Patrick Sagmeister from Exputec presents best-practices for bioprocess data analytics/ bioprocess characterization. Interested? Check out his talk in Newcastle April 26th or retrieve the slides from Slideshare.
Abstract:
Identifying process variability using data science based process characterization
Process validation is an essential step in the commercialization of a new (biological-) drug. For drug product commercialization, manufacturers must validate the drug’s manufacturing process. This ensures, that the manufacuring process delivers consistently a quality product and that the patient is not at risk.
Recently, US and European regulators have issued new process validation guidelines. The new guidelines now emphasize:
- the demonstration of process understanding;
- risk-based identification of critical process parameters;
- implementation of well-validated control strategies.
As a result of the new guidelines, it is now state of the art that drug manufacturers thoroughly investigate and “characterize” the manufacturing processes (stage 1 process validation) and thoroughly monitor the manufacturing process to demonstrate a state of control (Continued Process Verification, Stage 3 of the process validation).
To put the new guidelines into industrial practice, data management and (statistical-) data analytics now play a key role.

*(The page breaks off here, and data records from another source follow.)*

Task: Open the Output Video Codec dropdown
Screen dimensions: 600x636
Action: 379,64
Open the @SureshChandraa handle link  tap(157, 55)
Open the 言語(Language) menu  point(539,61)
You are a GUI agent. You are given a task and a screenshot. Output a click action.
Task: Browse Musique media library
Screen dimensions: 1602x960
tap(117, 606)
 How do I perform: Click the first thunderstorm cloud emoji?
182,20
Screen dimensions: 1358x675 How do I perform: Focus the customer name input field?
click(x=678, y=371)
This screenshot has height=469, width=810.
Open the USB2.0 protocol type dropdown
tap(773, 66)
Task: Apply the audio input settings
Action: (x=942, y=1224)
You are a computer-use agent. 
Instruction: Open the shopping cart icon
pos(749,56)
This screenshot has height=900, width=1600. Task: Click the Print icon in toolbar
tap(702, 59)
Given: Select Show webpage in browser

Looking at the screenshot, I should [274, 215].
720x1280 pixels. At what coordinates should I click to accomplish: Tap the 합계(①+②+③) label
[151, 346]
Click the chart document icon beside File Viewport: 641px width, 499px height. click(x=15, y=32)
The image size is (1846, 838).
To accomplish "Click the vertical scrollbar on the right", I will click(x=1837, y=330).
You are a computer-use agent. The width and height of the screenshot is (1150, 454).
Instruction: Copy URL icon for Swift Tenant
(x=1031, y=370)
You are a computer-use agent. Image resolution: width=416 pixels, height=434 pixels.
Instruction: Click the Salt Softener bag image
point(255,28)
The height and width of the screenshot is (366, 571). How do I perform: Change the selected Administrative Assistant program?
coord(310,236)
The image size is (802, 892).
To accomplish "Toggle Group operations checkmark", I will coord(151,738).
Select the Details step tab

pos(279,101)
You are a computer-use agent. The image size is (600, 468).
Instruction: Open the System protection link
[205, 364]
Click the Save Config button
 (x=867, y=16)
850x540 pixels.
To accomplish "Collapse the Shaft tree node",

This talk explores data management and data analytics workflows for process characterization and continued process verification, in particular:
- Data management and data analytics workflows as prerequisite for process validation
- Statistical data analytics for process validation
- Scale down model qualification
- Experimental design
- Calculation of normal operating ranges/ proven acceptable ranges
- Monitoring/ Continuous process verification
- Concept study how to leverage data from process characterization to develop a continuous process verification plan.